The random variable of X is defined to have a bernoulli distribution if the pdf of X is given by
fx(X) = p^x(1-p)^[1-x], x = 0,1
What if x = 0.5?
We cannot use this formula then. There is 0 chance that we will get .5
Parameter p satisfy 0 < p < 1
Mean and Variance
- Mean:
u = E(x) = p
- Variance:
v^2 = V(x) = p(1-p) = pq
where q = 1-p
Variance of X is E(x^2) - (E(x))^2 = p-p^2
E.g 1
A box with 4 blue and 6 red balls. We take one ball What is the probability that blue is chosen?
We do not need to care about the other balls
- Let X = 1 if a blue is chosen and 0 otherwise
- P(x = 1) = 4/10
- P(x = 0 ) = 1 - .4 = 0.6
-
That is
fx(x) = { 0.4 if x = 1 { 0.6 if x = 0
Binomial Distribuition
A random variable X has BD with 2 parameters n and p if the probability function of X is given by:
P(X = x) =
fx(X) = NCX * p^x(1-p)^[n-x] = nCx * p^x * q^(n-x)
X is the number of scucess that occure in n independent bernoullie trials
Note:
X~B(10,0.5) -> Symmetric
X~B(10,0.2) -> Skew to the right
X~B(10,0.9) -> Skew to the left
Look at the tails to determine the direction
Mean and variance
- Mean:
u = E(x) = np
- Variance:
v^2 = V(c) = np(1-p) = npq
The sum of the probability function is 1
E(x) = E(x1) + … E(xn), each E(x1) is p and since we add it n times, E(x) = np
Conditions for a binomial experiement
- Must consists of n repeated Bernoulli trials
x1 can be a success, x2 can be a failure X1 and X2 are similar because it follow the same distribution but does not mean that the outcome is the same.
X1 + X2 != 2X1
-
Only 2 possible outcomes: Success and failure in each trial
-
P(Success) = p is the same constant in each trial
-
Trial are independent
The random variable X is the number of successes among the n trials in a binomial experiement
e.g 1
Prob of 6 heads when unbiased coin flipped 10 independent times?

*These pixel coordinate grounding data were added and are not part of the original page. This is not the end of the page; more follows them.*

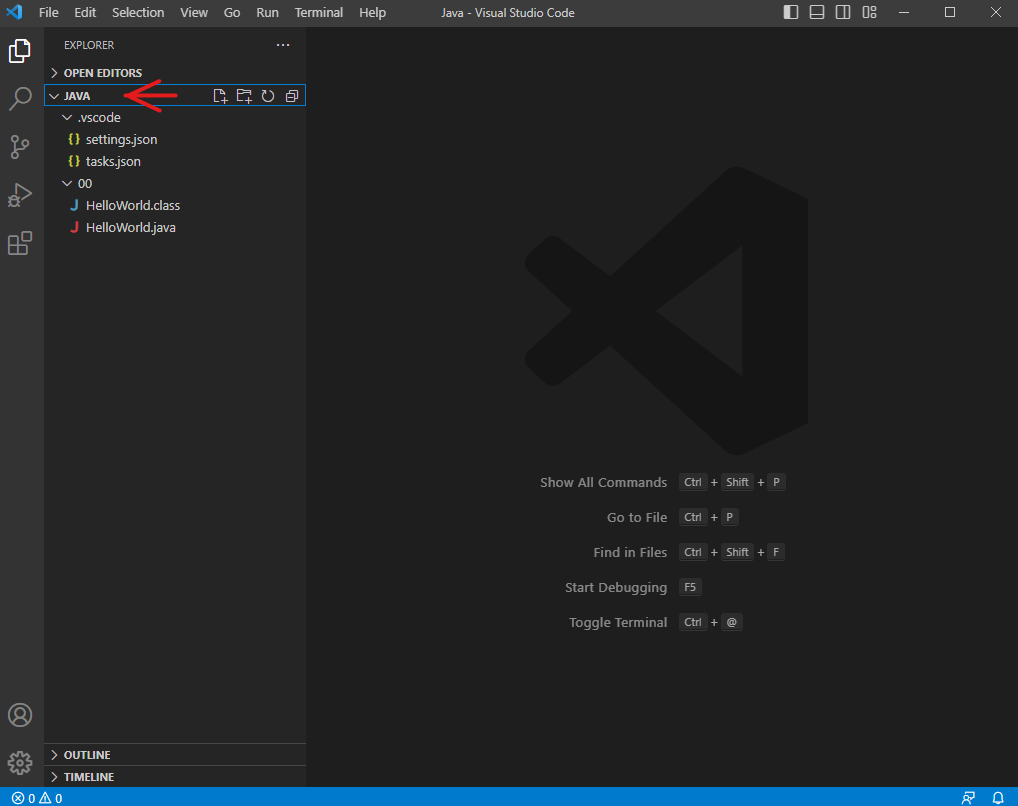Screen dimensions: 1018x806
Task: Open HelloWorld.java file
Action: 130,227
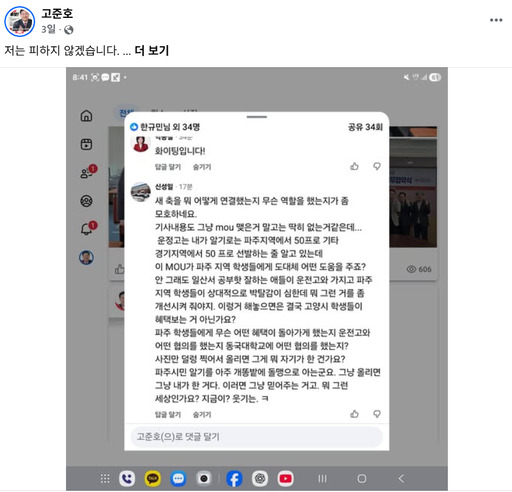Open the three-dot post options menu
The width and height of the screenshot is (512, 492).
[496, 20]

- Let X denote the number of heads in 10 independent tosses
- Since there are 2 outcomes with the same prob of success which is 1/2 for all 10 independent trials, therefore X~B(10,.5)
- Hence:
p(X=6) = 10C6 * 0.5^6 * (1-0.5)^4
= 10!/(6!*4!) * (1/2)^10
- Alternatively, we can find P(x=6) by doing
p(x=6) = P(x>=6) - p(x>=7)
by making use of the table of upper tail of the cdf of binomial distribution for n = 10 and p = 0.5
e.g 3
- Man claims to be ESP
- Fair coin is flipped 10 times and asked to predict the outcome in advance
- The man gets 7/10 correct
- Does he have the ability? What is the probability that he would have done at least this well if he had no esp
- Show the chance for ordinary people
p(each outcome) = .5 Hence the number X of correct guesses out of 10 follows the binomial distribution with parameters n=10 and p = 1/2 That is X~B(10,0.5) P(X=x) = NCx * p^x * (1-p)^(n-x)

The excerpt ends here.